What extraordinary knowledge do you mean?  I posited someone who has religious experiences but does not conclude from that, that they are in contact with a supernatural being. 

Such a person would not claim they have knowledge direct from the Creator of the Universe. 

Is there some other kind of extraordinary knowledge that such a person might claim? 

If we're to understand these events, we must first separate them from the belief systems which feed on them and make unsubstantiated claims based on them and recognize that they are NATURAL PHENOMENA

How about someone who has religious experiences and does not make any claims about what caused the experience? 

Do you have proof that religious experiences are natural phenomena?

Comment by Loren Miller on July 15, 2014 at 9:08am

@Luara

I would say that depends on what they DO with their religious / numinous experiences.  If they want to claim that they are a demonstration of extraordinary knowledge which sets that person apart, it's time for the 46-extra-long coat with the wrap-around and buckled sleeves with matching rubber room.  If, on the other hand, they state that it was a personal experience which demonstrates some of the amazing abilities the human body can produce, but is personal and has no necessary impact on others, I'd say that person has a fair grasp of the situation.

During my tenure with the Transcendental Meditation organization, I had some experiences which were genuine jaw-droppers, experiences which at least in some cases were predicted by the teachings of the technique and shared by some though not all others.  I couldn't have manufactured these experiences if I tried, and in many cases, the experience came on me unannounced and unanticipated, totally spontaneously.  My attribution of the causation of those experiences was my continued practice of the TM technique, full stop, and I continued to live my life and do my work as an audio engineer with the organization until I left in December of 1977.

The fact is that numinous experiences are not the exclusive province of any one religion, that they are part of humanity's inherent makeup and as such are accessible to most if not all of humankind, possibly depending on personal neuro-physiological characteristics.  If we're to understand these events, we must first separate them from the belief systems which feed on them and make unsubstantiated claims based on them and recognize that they are NATURAL PHENOMENA ... then study them as such.

Comment by Michael Penn on July 15, 2014 at 9:00am

OK, then god is always a big negative, and I give up here.

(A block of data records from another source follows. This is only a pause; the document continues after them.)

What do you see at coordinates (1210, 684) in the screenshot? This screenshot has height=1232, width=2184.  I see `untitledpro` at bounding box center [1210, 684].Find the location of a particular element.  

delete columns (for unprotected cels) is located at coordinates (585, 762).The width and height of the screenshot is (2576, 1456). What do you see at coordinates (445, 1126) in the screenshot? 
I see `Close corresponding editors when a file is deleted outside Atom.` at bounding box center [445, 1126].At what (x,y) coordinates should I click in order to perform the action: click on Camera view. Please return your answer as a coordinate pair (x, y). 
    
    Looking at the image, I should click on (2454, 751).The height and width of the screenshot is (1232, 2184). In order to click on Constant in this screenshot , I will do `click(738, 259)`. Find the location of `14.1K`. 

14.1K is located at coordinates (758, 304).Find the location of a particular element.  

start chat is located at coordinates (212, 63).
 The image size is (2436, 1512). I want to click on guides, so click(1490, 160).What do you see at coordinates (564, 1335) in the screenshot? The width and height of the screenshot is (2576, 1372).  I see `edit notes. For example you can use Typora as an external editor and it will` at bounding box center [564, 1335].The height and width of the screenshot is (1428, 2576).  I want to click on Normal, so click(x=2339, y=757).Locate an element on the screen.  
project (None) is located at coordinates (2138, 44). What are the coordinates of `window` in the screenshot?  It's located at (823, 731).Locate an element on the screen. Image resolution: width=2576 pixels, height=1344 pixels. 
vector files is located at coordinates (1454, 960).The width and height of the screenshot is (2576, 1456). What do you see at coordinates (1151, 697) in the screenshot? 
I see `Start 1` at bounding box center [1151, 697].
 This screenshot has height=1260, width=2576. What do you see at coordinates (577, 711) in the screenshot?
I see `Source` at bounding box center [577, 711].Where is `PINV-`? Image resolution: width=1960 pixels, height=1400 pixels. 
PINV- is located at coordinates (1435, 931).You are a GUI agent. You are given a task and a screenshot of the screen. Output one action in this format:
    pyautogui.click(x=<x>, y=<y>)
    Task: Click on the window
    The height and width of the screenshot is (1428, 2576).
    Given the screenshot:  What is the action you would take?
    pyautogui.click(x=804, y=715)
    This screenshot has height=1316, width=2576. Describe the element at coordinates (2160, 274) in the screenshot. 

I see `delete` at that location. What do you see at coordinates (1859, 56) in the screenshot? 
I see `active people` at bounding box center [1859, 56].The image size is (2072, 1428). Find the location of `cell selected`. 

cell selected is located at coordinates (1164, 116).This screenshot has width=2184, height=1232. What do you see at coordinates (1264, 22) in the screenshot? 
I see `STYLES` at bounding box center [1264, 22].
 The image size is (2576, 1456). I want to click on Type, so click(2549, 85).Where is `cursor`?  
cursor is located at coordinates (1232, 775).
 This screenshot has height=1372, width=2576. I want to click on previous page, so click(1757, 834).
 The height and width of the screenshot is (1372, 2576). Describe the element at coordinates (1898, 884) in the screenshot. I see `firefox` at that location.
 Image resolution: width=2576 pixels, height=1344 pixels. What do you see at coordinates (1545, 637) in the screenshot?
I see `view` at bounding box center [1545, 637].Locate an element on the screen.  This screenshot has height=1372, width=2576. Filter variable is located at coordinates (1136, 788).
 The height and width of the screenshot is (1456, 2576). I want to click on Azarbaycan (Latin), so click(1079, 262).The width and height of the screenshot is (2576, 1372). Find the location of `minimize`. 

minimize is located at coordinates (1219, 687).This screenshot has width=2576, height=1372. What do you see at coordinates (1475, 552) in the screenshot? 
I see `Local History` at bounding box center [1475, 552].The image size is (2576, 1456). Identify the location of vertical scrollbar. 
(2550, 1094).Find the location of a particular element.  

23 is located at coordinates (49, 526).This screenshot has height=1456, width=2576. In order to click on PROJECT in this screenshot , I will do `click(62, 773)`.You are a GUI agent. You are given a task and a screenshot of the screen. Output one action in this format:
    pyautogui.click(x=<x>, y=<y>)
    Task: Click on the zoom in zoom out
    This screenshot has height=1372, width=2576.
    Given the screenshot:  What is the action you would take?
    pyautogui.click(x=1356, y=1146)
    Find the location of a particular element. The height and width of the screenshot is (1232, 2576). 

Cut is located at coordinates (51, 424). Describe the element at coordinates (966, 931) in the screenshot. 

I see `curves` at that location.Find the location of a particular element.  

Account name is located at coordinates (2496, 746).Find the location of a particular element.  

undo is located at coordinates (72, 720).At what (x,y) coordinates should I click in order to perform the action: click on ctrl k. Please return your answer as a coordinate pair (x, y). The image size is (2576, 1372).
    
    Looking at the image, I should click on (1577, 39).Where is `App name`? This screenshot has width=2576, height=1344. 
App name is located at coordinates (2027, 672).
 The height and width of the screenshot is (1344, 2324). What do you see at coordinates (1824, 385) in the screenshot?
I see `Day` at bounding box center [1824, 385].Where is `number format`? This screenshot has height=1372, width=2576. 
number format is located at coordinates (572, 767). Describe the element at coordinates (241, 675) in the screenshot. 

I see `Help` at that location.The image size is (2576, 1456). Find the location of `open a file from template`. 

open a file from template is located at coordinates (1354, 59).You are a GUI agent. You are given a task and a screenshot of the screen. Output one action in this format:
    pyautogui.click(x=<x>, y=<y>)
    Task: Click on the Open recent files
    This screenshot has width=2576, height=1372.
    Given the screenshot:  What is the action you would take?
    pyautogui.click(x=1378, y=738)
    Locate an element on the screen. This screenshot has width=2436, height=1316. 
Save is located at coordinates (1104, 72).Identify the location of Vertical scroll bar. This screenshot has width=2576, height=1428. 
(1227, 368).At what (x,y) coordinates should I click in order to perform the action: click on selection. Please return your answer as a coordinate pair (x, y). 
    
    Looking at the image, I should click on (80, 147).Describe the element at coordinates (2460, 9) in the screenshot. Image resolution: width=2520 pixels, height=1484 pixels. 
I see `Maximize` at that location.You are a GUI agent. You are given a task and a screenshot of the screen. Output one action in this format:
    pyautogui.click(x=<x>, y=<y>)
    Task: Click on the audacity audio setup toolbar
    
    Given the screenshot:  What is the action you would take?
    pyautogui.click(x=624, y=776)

Have it your way, but readers will see what I was trying to say.

You must understand that in my world I don't deal with things like A, B, and C --going on into X and Y with claims that if one of them was this or that, then you have to believe a certain thing. Some discussions here get into things like that and go on and on forever until the poster finally says he is not talking about reality --just a possibility. You can check that out in Tony's blog "Free Will (Sam Harris." I don't discuss "Neverland" but I will discuss logic on every day terms.

Not talking about reality -- just a possibility. That's hot air!

Apophatic christianity avoids making positive claims about god. OK, let's tell the truth. God is a negative and therfore imaginary. That's my viewpoint until the blog we are in is changed to read "Apophatic Chrisitanity."

Comment by Luara on July 15, 2014 at 8:50am

Mystical and religious experiences are nothing but delusion unless you understand your own mind because no experiences outside of the natural can occur.

Suppose someone does not attribute their religious experience to a supernatural entity.  Are they still delusional and unfit for public office?